[Items listed in a dataset]
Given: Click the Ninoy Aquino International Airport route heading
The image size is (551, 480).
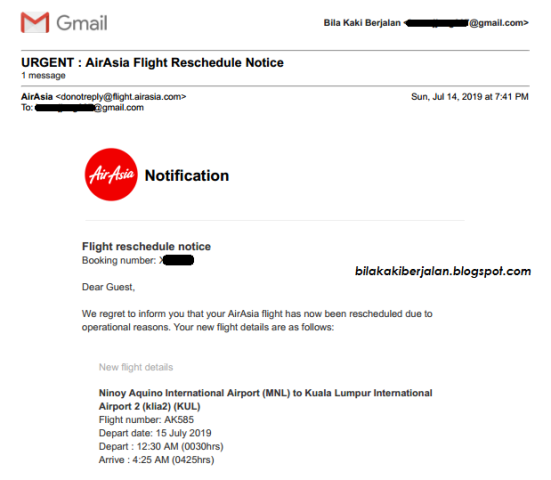Looking at the screenshot, I should click(x=265, y=400).
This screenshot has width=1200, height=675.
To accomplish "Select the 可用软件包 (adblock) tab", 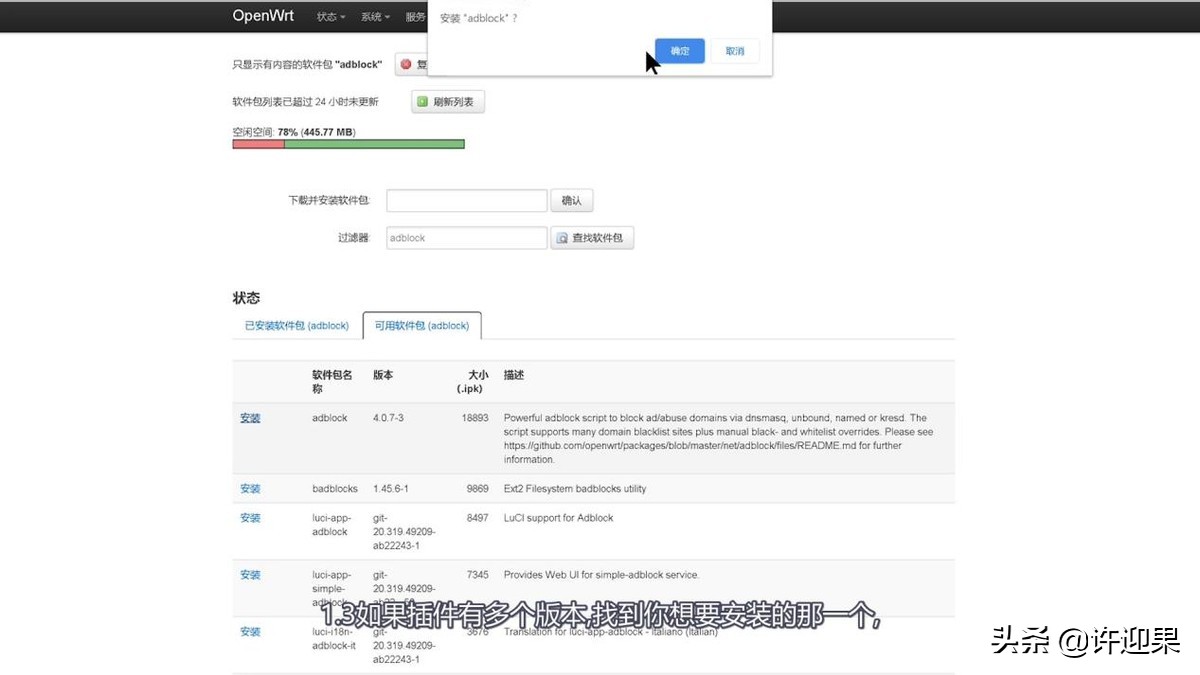I will click(x=421, y=325).
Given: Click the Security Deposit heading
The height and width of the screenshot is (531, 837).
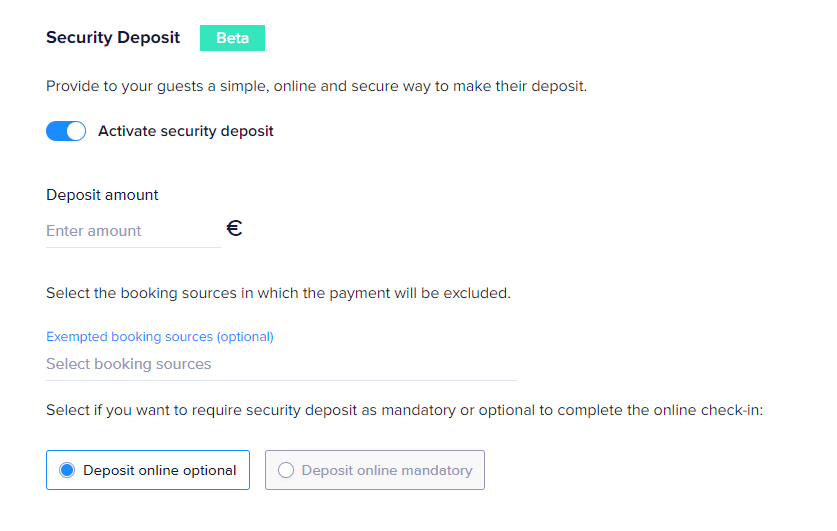Looking at the screenshot, I should coord(113,38).
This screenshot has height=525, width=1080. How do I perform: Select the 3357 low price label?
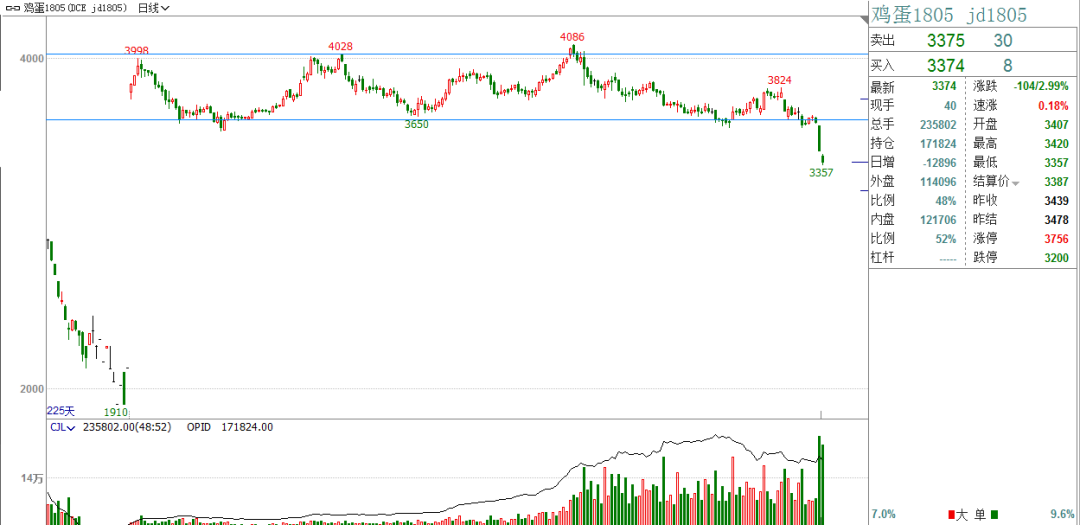(x=821, y=173)
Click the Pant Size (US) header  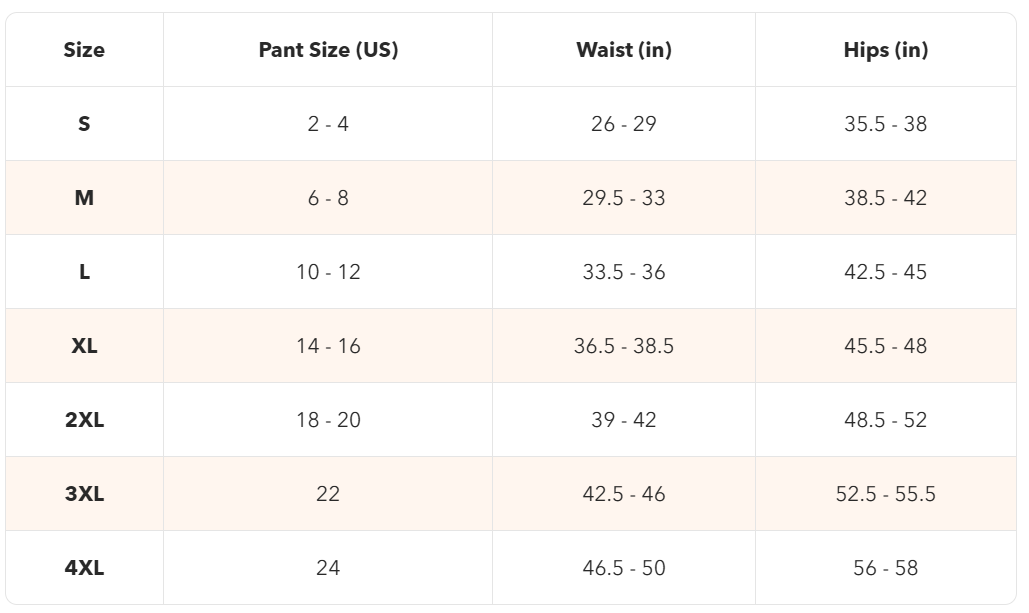pyautogui.click(x=328, y=50)
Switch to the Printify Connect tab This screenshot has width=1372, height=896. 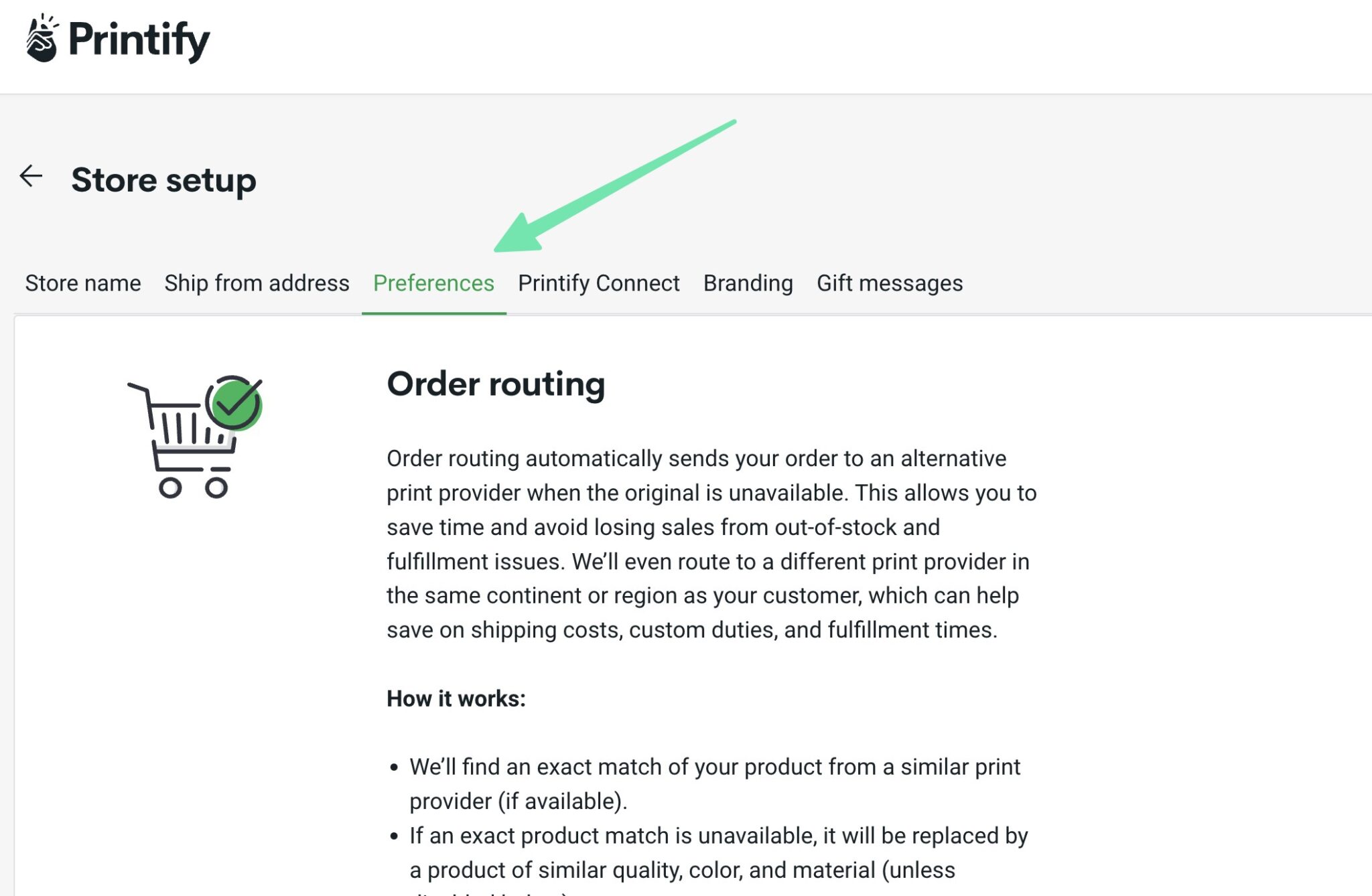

- TASK:
Collect every line of the data above that contains the string "heading". Case counts, so uppercase and lowercase letters must match exactly.

- WRITTEN RESPONSE:
Given: Click the Ninoy Aquino International Airport route heading
Given: Click the Security Deposit heading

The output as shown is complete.